Types and readability[edit]

A somewhat more realistic example will help us understand better how signatures can help documentation. The piece of code quoted below is a tiny module (modules are the typical way of preparing a library), and this way of organizing code is like that in the libraries bundled with GHC.

Note


Do not go crazy trying to understand how the functions here actually work; that is beside the point as we still have not covered many of the features being used. Just keep reading and play along.

Example: Module with type signatures

module StringManip where

import Data.Char

uppercase, lowercase :: String -> String
uppercase = map toUpper
lowercase = map toLower

capitalize :: String -> String
capitalize x =
  let capWord []     = []
      capWord (x:xs) = toUpper x : xs
  in unwords (map capWord (words x))

This tiny library provides three string manipulation functions. uppercase converts a string to upper case, lowercase to lower case, and capitalize capitalizes the first letter of every word. Each of these functions takes a String as argument and evaluates to another String. Even if we do not understand how these functions work, looking at the type signatures allows us to immediately know the types of the arguments and return values. Paired with sensible function names, we have enough information to figure out how we can use the functions.

Note that when functions have the same type we have the option of writing just one signature for all of them, by separating their names with commas, as above with uppercase and lowercase.

Types prevent errors[edit]

The role of types in preventing errors is central to typed languages. When passing expressions around you have to make sure the types match up like they did here. If they don't, you'll get type errors when you try to compile; your program won't pass the typecheck. This helps reduce bugs in your programs. To take a very trivial example:

Example: A non-typechecking program

"hello" + " world"

That line will cause a program to fail when compiling. You can't add two strings together. In all likelihood, the programmer intended to use the similar-looking string concatenation operator, which joins two strings together into a single one:

Example: Our erroneous program, fixed

"hello" ++ " world"

An easy typo to make, but Haskell catches the error when you tried to compile. You don't have to wait until you run the program for the bug to become apparent.
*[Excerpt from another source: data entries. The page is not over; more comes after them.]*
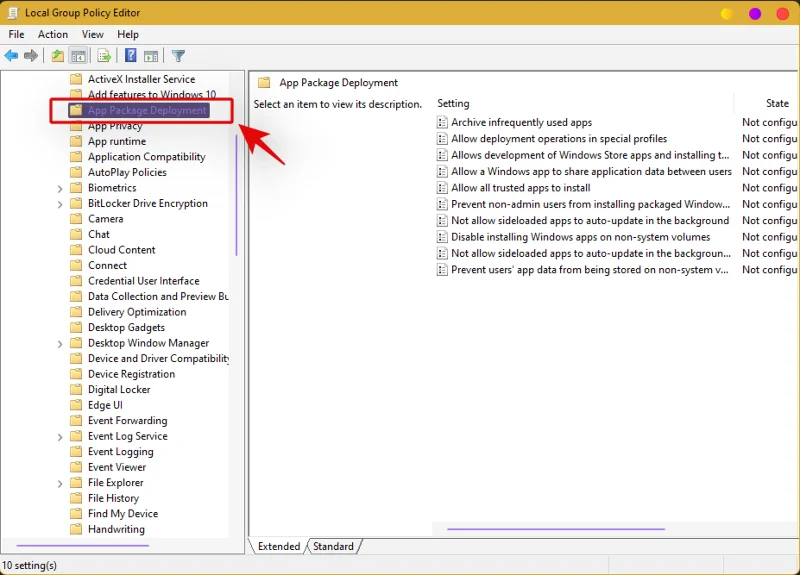Screen dimensions: 800x575
Task: Open Help via blue question mark icon
Action: coord(131,56)
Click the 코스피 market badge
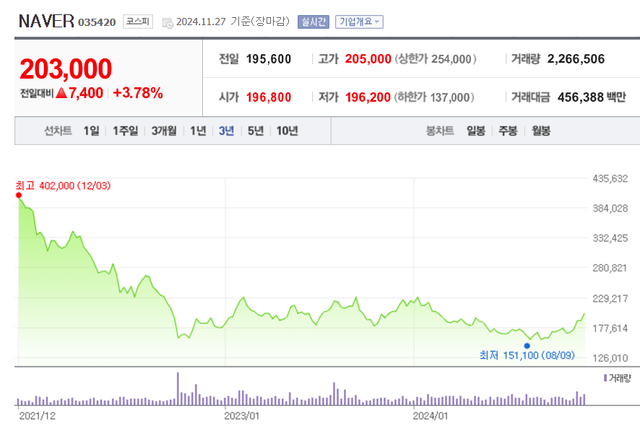Viewport: 640px width, 431px height. 138,21
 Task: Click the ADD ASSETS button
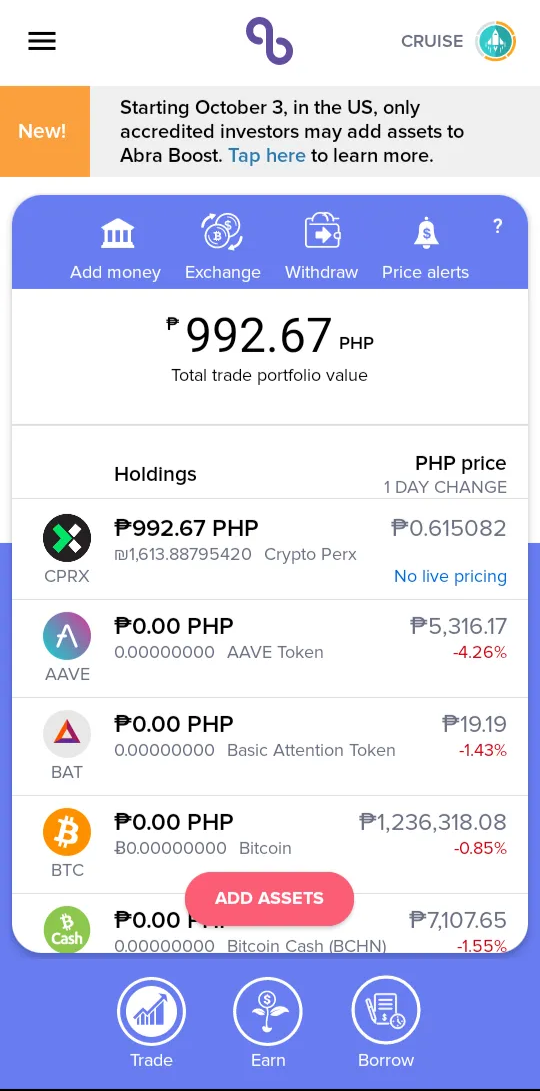click(269, 898)
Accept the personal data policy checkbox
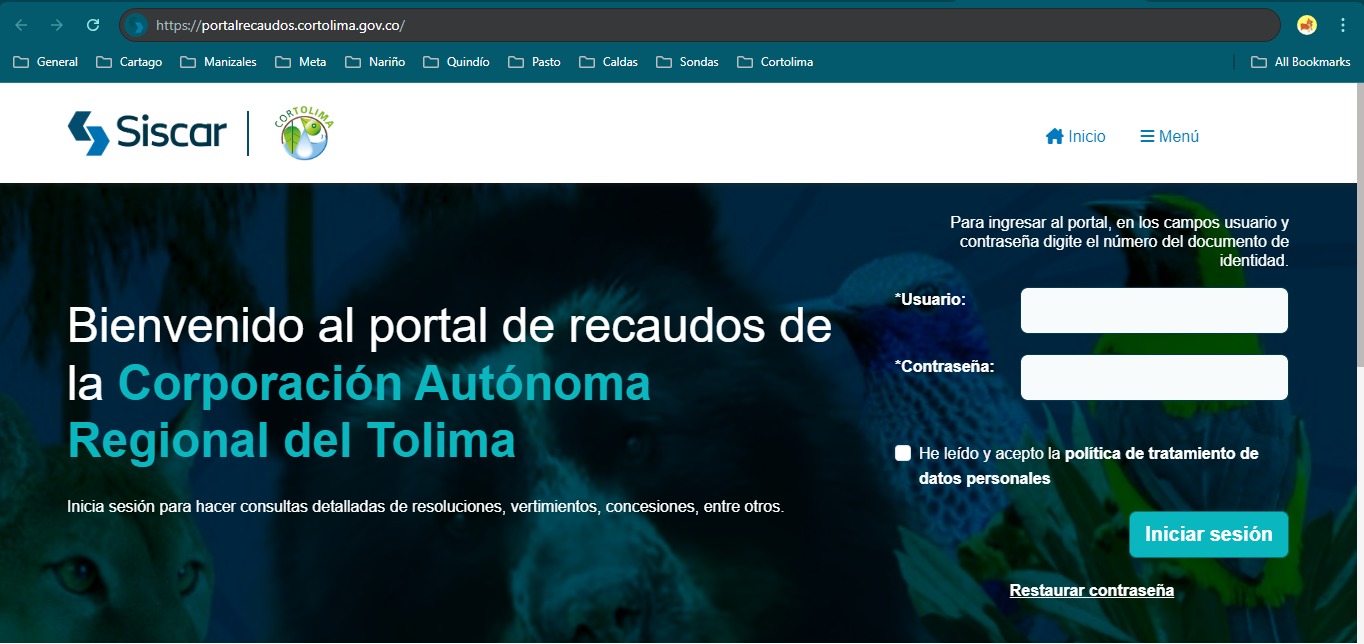 (x=903, y=453)
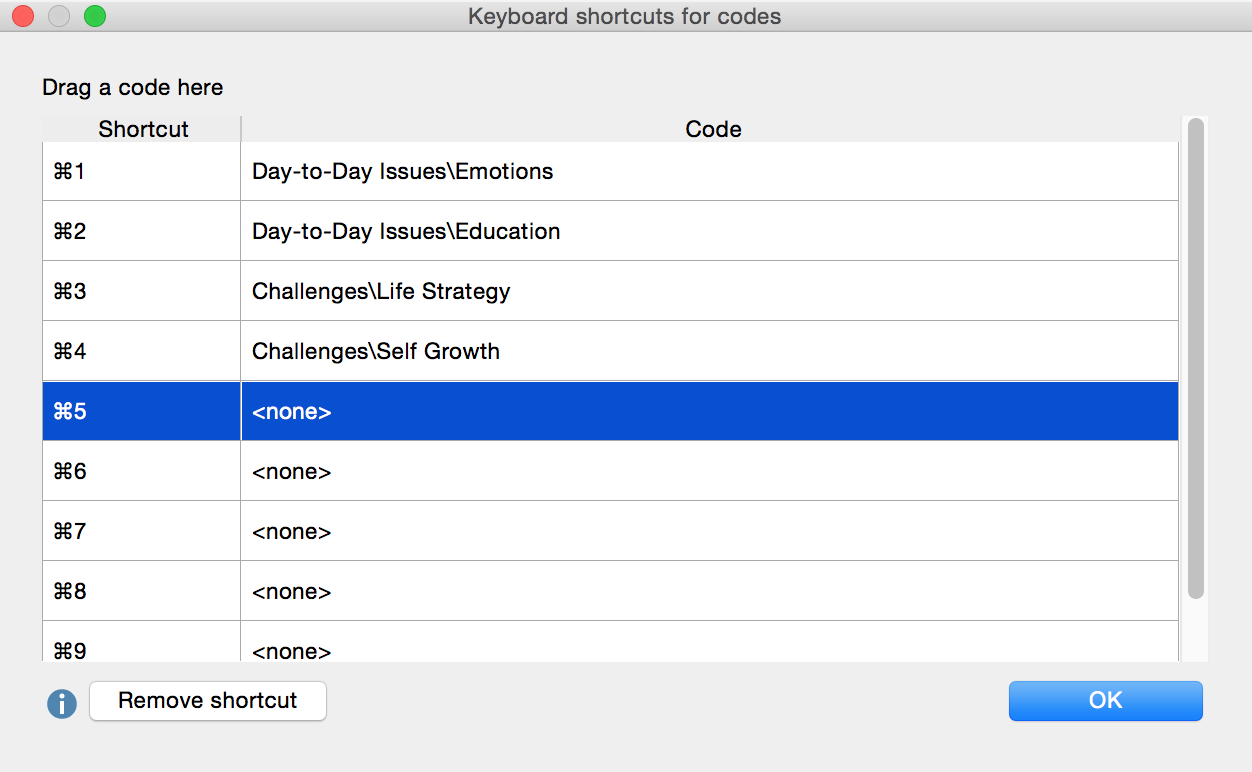Close the dialog with the red button

(22, 16)
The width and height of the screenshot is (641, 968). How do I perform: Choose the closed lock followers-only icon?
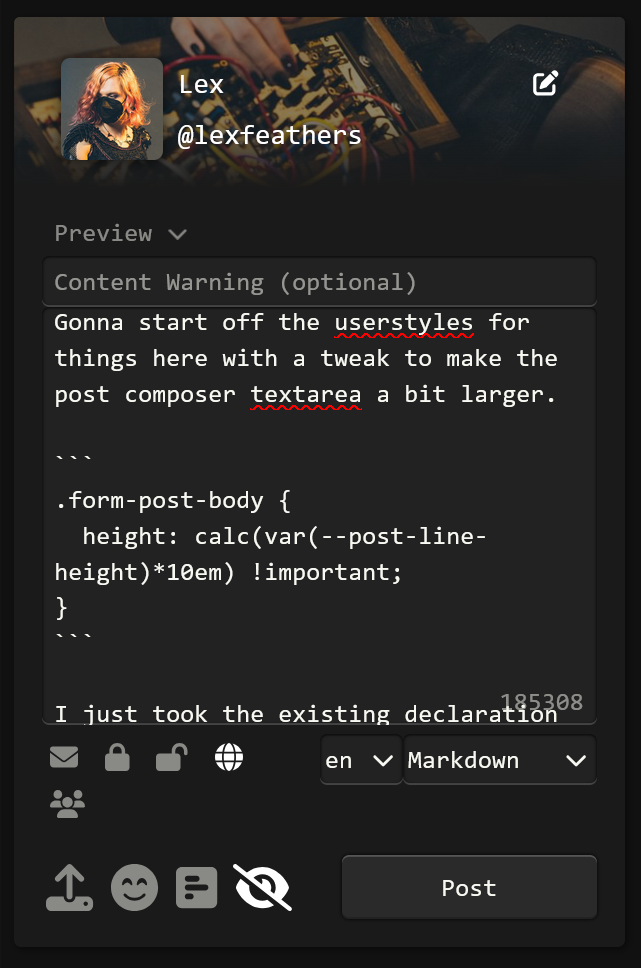(x=117, y=759)
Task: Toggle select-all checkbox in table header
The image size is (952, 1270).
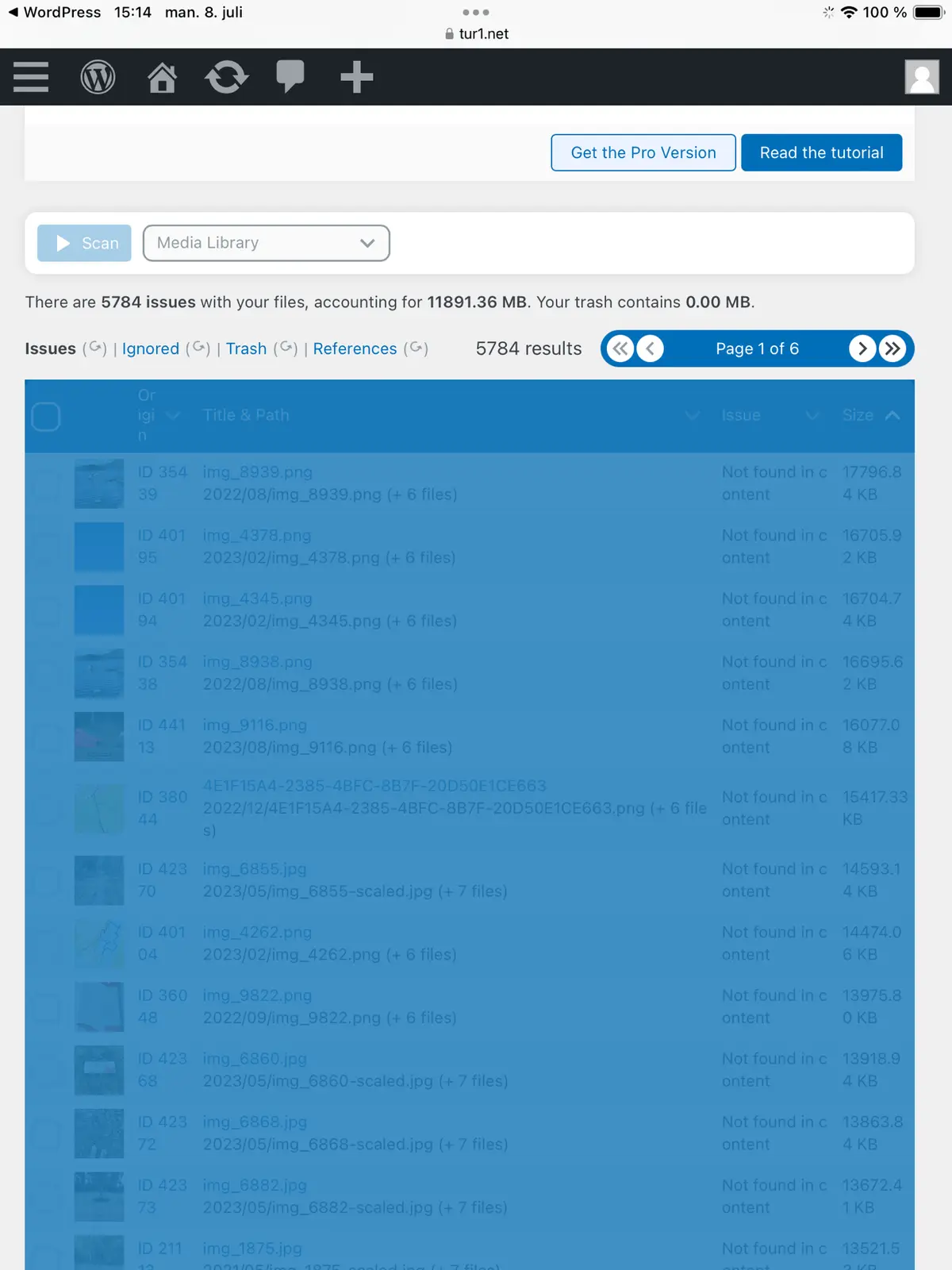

Updating a program commonly involves changes to types. If a change is unintended, or has unforeseen consequences, then it will show up when compiling. Haskell programmers often remark that once they have fixed all the type errors, and their programs compile, that they tend to "just work". The behavior may not always match the intention, but the program won't crash. Haskell has far fewer run-time errors (where your program goes wrong when you run it rather than when you compile) than other languages.

Notes

  1. The deeper truth is that functions are values, just like all the others.
  2. This isn't quite what chr and ord do, but that description fits our purposes well, and it's close enough.
  3. In fact, it is not even the only type for integers! We will meet its relatives in a short while.
  4. This method might seem just a trivial hack by now, but actually there are very deep reasons behind it, which we'll cover in the chapter on Currying.
  5. This has been somewhat simplified to fit our purposes. Don't worry, the essence of the function is there.
  6. As discussed in Truth values. That fact is actually stated by the type signature of (==) – if you are curious you can check it, although you will have to wait a little bit more for a full explanation of the notation used in that.